**TAREFA PROPOSTA**
Identifique, por favor, todas as linhas dos registros que contêm a palavra "browser" e copie cada uma delas.
============
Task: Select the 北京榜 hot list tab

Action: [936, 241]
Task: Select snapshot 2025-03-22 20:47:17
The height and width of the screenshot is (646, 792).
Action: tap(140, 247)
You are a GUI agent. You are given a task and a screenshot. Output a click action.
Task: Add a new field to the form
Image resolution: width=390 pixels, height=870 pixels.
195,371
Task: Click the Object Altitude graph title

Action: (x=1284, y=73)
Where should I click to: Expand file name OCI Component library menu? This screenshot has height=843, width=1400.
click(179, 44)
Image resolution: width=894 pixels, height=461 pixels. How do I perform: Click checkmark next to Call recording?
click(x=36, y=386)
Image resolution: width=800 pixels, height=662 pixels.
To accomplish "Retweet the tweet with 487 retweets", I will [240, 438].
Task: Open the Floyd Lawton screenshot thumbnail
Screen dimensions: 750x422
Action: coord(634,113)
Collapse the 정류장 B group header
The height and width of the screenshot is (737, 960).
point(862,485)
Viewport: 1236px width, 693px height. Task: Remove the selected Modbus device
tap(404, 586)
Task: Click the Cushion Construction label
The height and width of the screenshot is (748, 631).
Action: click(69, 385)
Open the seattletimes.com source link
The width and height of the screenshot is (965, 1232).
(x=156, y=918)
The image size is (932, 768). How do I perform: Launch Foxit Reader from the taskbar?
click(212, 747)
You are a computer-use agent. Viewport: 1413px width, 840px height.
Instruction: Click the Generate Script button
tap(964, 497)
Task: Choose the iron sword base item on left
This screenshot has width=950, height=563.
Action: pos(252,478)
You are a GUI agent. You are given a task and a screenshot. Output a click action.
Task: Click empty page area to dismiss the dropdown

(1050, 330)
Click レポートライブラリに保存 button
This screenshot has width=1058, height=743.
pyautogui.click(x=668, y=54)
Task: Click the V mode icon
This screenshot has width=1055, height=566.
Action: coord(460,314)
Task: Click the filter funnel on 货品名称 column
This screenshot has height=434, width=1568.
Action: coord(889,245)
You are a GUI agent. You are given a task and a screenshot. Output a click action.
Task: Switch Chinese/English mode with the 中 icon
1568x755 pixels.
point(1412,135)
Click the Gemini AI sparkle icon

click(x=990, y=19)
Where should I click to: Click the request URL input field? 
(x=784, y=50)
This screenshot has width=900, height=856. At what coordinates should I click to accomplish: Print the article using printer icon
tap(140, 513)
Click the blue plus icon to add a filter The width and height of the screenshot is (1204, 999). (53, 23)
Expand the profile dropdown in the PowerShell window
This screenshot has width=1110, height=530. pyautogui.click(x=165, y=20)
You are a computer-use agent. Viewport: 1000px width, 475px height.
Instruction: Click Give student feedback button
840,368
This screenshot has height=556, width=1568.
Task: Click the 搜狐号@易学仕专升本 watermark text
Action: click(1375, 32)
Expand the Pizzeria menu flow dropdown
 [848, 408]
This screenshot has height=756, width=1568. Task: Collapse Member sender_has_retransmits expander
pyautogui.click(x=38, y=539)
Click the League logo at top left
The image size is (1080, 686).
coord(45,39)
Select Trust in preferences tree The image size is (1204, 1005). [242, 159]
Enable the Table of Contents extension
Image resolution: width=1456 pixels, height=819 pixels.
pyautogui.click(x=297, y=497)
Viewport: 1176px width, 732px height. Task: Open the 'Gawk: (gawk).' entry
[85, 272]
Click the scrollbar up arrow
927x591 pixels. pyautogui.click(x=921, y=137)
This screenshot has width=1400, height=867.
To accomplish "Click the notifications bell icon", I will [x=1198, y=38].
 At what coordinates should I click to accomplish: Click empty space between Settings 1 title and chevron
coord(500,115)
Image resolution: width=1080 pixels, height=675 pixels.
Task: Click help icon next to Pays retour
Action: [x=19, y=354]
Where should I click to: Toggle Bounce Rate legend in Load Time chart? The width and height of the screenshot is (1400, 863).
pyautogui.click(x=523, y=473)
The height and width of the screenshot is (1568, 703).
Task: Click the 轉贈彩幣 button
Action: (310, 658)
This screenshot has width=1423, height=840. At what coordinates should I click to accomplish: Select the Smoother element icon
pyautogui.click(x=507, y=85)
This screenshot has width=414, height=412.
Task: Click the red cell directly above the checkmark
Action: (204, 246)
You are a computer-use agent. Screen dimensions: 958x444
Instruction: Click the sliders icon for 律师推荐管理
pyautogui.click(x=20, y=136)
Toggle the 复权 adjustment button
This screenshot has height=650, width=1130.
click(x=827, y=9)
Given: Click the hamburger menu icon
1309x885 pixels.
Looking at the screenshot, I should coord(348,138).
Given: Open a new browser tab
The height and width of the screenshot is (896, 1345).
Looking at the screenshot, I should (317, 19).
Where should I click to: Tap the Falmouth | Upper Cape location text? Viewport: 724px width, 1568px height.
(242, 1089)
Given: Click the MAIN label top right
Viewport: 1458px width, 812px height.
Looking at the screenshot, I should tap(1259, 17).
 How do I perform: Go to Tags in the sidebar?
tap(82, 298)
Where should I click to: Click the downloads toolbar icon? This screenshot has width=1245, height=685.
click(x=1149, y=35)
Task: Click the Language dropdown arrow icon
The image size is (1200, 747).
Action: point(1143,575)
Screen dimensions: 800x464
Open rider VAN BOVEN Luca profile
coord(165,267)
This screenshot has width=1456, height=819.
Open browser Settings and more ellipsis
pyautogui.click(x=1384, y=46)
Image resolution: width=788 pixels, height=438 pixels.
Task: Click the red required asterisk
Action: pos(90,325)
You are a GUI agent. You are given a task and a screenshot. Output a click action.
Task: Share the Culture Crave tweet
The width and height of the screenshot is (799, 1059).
============
**RESPOSTA DESENVOLVIDA**
Given: Open a new browser tab
Open browser Settings and more ellipsis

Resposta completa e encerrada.